A sudden drop in IIP and manufacturing index in May 2018 causes a bit of surprise for the industrial segments. IIP moving down to 3.2% from 4.9% in April 2018 was primarily contributed by manufacturing (weightage 77.6%) growing at 2.8% compared to April growth of 5.2%. The mining sector (weightage 14.4%) grew by 5.7% compared to 5.1% growth in the previous month and contributed 0.7% to IIP growth.
A number of products under manufacturing have caused this sudden drop in output. Some of these are manufacturing of tobacco products (-15.6%), textiles (-0.5%), wearing apparel (-12.8%), leather products (-1.5%), paper (-5.0%), printing (-5.1%), pharmaceutical products (-8.2%), rubber & plastics (-7.8%), other manufacturing (-31.9%), gold jewellery (- 69.9%, plastic bags by (-44.4%), copper electrodes and copper bars by (-40%) with a combined weights of nearly 17% in non-steel intensive manufacturing.
Under use-based classification, the consumer non-durables segment (weightage 15.33%) has clocked a negative 2.6% growth in May 2018. All these facts indicate that growth in non steel intensive segments has contributed more to the slide in manufacturing indices compared to steel intensive segment.
This is buttressed by capital goods segment growing at 7.6% during the month after achieving a growth of 13% in April 2018. While intermediate goods clocked a marginally positive growth of 0.9%, the infrastructure/ construction sector obtained 4.9% monthly rise and consumer durable at 4.3%. The manufacture of steel intensive segments performed well during the month. The manufacture of fabricated metals (weightage 12.8%) rose by 12.9% which is extremely favourable for the steel industry. Out of this, the manufacture of stainless utensils has risen by 61.7% during the month. The manufacture of motor vehicles, trailers has gone up by 21.1% and out of this the manufacture of commercial vehicles rose by a whopping 72.6% after going up by 94.3% in the previous month, the manufacture of other transport (rail, ships, air) went up by 8.1% and the manufacture of furniture has gone up by 13.2%.
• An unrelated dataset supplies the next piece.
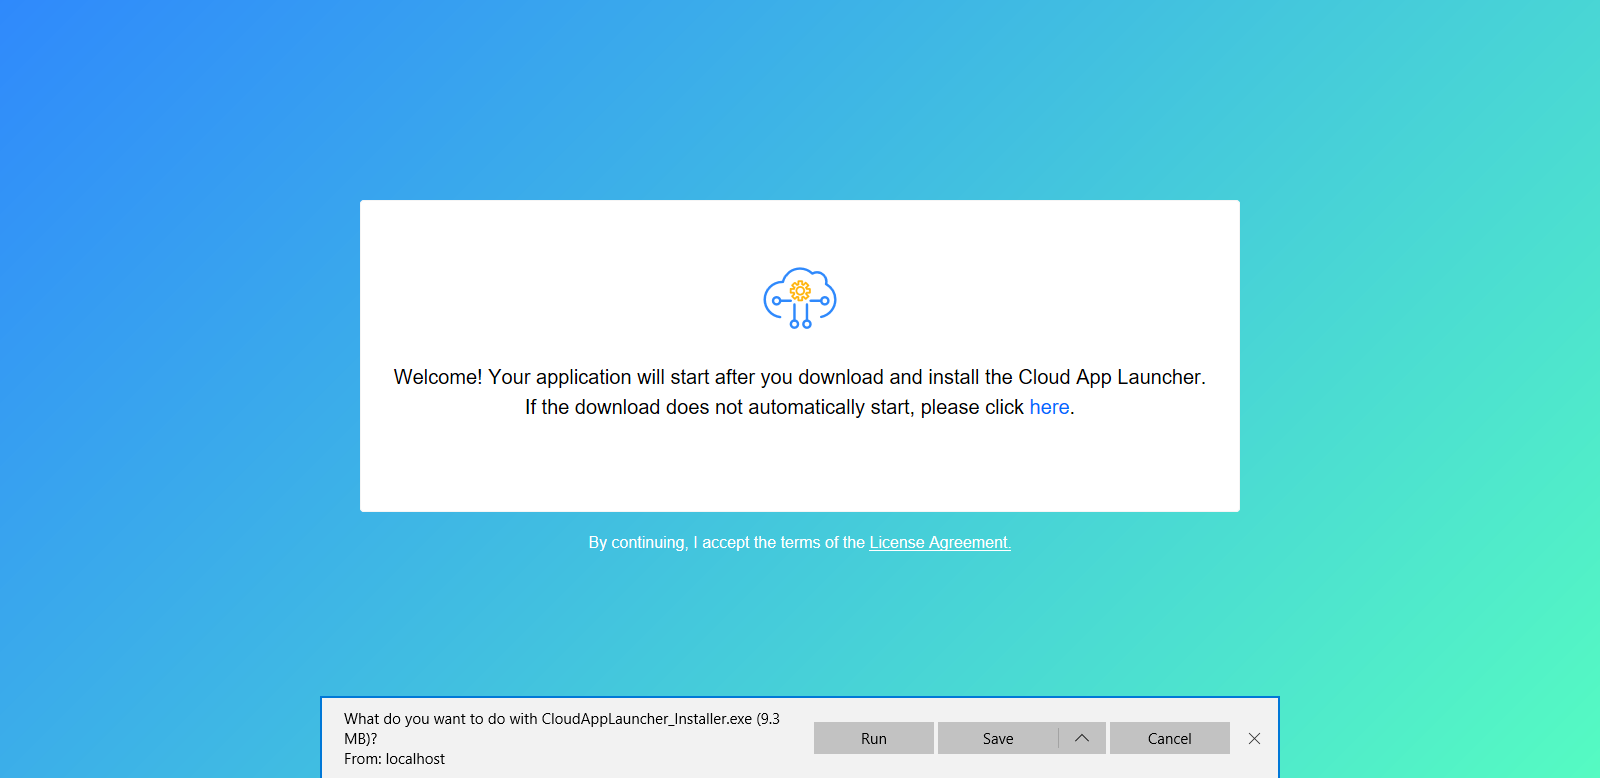Dismiss the download notification bar with X

1254,738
The above data indicate a reasonably good growth in engineering and fabrication and automobile segments during the month and this has influenced the performance of these segments in month of June 2018 also. In April-June quarter, the auto sector grew by 16.6% with commercial vehicles rising at 51.6% (light commercial vehicles by 36.5%, Med/Hy CV by 83.6%), two wheelers by 15.9% and 3 wheelers by 54%.
Roughly around 40% of the manufacturing sector belongs to steel intensive segments and therefore the reasonably good growth in these areas could not prevent the overall sectoral growth from the slide during the month. This fact raises an important issue of making an insight analysis into decomposing the manufacturing sector into various sub components and to observe the trend of these sub segments before arriving at the direct correlation of manufacturing with steel industry. An econometric analysis between these two sectors would still be relevant as normal statistical analysis conceals more than it reveals. Nevertheless, a deeper analysis of decomposition of manufacturing into various sub segments does seem to be appropriate to derive a firm answer to the question that to what extent the steel intensive segments are responsible to bring down the growth of manufacturing during May 2018. The consumption of HRC, CRC and Coated products mostly going in for production of engineering goods, consumer durables has gone up by 8.2%, 10.4% and 18.4%, respectively. The imports of HRC has gone up by 43% and that of coated products by 26%, while indigenous availability in respect of HRC has gone down by 2.2% and that of coated products has grown by 2.3% compared to the previous year. This fact needs an elaboration. In the context of rising demand from the engineering sector, there is no reason why this incremental growth in demand can’t be catered to through higher indigenous availability rather than opening up the import route unless the demand belongs to high value items which are beyond the capability of domestic producers.
Electricity generation has risen by 4.2%. However, the manufacture of electrical equipment has gone down by 0.6% during the month. The consumption of electrical steel sheets has increased by more than 54% sustained by a 47% growth in imports at 0.16 MT in the first two months of the current fiscal compared to the previous year.
In the first quarter of the current fiscal, the total steel consumption at 23.4 MT has grown by 8.4%. Imports of finished steel at 1.9 MT have gone up by 11% while steel exports at 1.4 MT went down by 34%. Higher steel imports need constant monitoring and time bound strategic thrusts.